§ **Consigne**:
Selon le texte sur le virage européen de la Pologne, quel montant prévoit le plan pour la défense européenne proposé par Thierry Breton ?

§ **Texte fourni**:
L’arrivée au pouvoir du nouveau gouvernement pro-européen a débouché sur un aggiornamento plus profond qu’attendu du tropisme pro-américain polonais. Ainsi que le soulignait en février 2023 le journal polonais de référence Rzeczpospolita, « le gouvernement de Donald Tusk se concentre davantage sur la France et l’Allemagne au détriment des États-Unis29 ». Varsovie s’attelle à réactiver le triangle de Weimar, où Paris et Berlin sont prêtes à la traiter « pour la première fois » en partenaire, et s’oriente davantage vers « la construction d’une politique européenne de défense30 ». Concrètement, le nouveau ministre des Affaires étrangères, Radosław Sikorski, a ainsi déjà soutenu publiquement la proposition de Thierry Breton d’un plan à 100 milliards d’euros pour la défense européenne. Evolution plus significative encore, le gouvernement polonais s’ouvre aux idées émises par la France et l’Allemagne pour réformer en profondeur l’Union européenne, notamment en réduisant le droit de veto au sein du Conseil en contrepartie d’une définition de la majorité qualifiée qui serait plus favorable à la Pologne.

Une révolution copernicienne par rapport aux positions défendues par les précédents gouvernements. Si ce changement reste à prendre forme, la Pologne engage ainsi un tournant radical en faveur de la défense européenne : la relation avec les Etats-Unis et l’engagement dans l’OTAN ne seront certainement pas négligés comme piliers de la politique étrangère et de défense polonaise – et le rapprochement avec la France et l’Allemagne ne doit pas nourrir d’attentes démesurées du côté français, mais le pilier européen sera ainsi renforcé. Outre les convictions pro-européennes de la nouvelle majorité, cette réorientation vers un soutien bien plus prononcé aux projets européens est motivée entre autres par la perspective d’un retour à la Maison Blanche de Donald Trump, voire de l’accession à l’Elysée de Marine Le Pen et d’une poursuite de la montée en puissance de l’extrême-droite allemande.

Mais il est impératif de noter que la Pologne s’inquiète à la fois à court terme de l’affaiblissement du soutien américain à l’Ukraine, et d’une inéluctable poursuite du pivot américain vers l’Asie au détriment de l’Europe dans le cadre de la compétition avec la Chine, même en cas de défaite de Donald Trump. Varsovie intègre ici à la fois les limites déjà tangibles de la protection américaine, et donc le besoin de réduire la dépendance à celle-ci, et l’un des principaux arguments avancés par la France et les autres promoteurs historiques de l’autonomie stratégique européenne en matière de défense, et a minima d’une plus grande affirmation des capacités militaires propres de l’Europe. La visite du Premier ministre Donald Tusk à Paris mi-février 2024 aura également montré un rapprochement sensible des positions polonaises et françaises sur les questions européennes, y compris de défense, et la volonté de relancer le partenariat avec la France. Si M. Tusk a souligné qu’il n’y avait « pas d’alternative au partenariat entre l’Europe, l’OTAN et les États-Unis pour faire face aux risques croissants en matière de sécurité », citant la formule « un pour tous, tous pour un » des Trois Mousquetaires de Dumas, l’ouverture aux positions portées par la France et dans une moindre mesure par l’Allemagne est nette. Là encore, la perspective d’un changement radical de la politique polonaise quant aux projets de défense européenne et d’autonomie stratégique européenne paraît crédible.

§ **Extrait de données**:

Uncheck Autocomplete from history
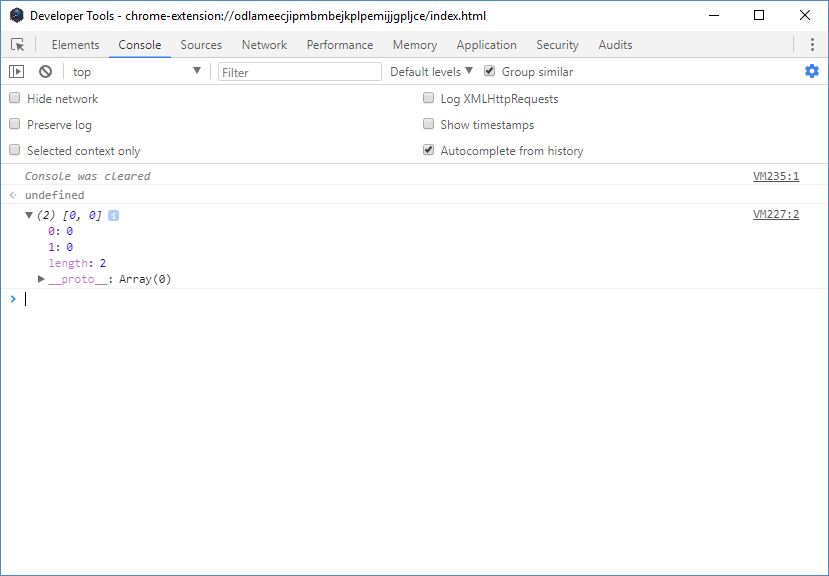Viewport: 829px width, 576px height. (428, 150)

§ **Réponse**:
100 milliards d’euros.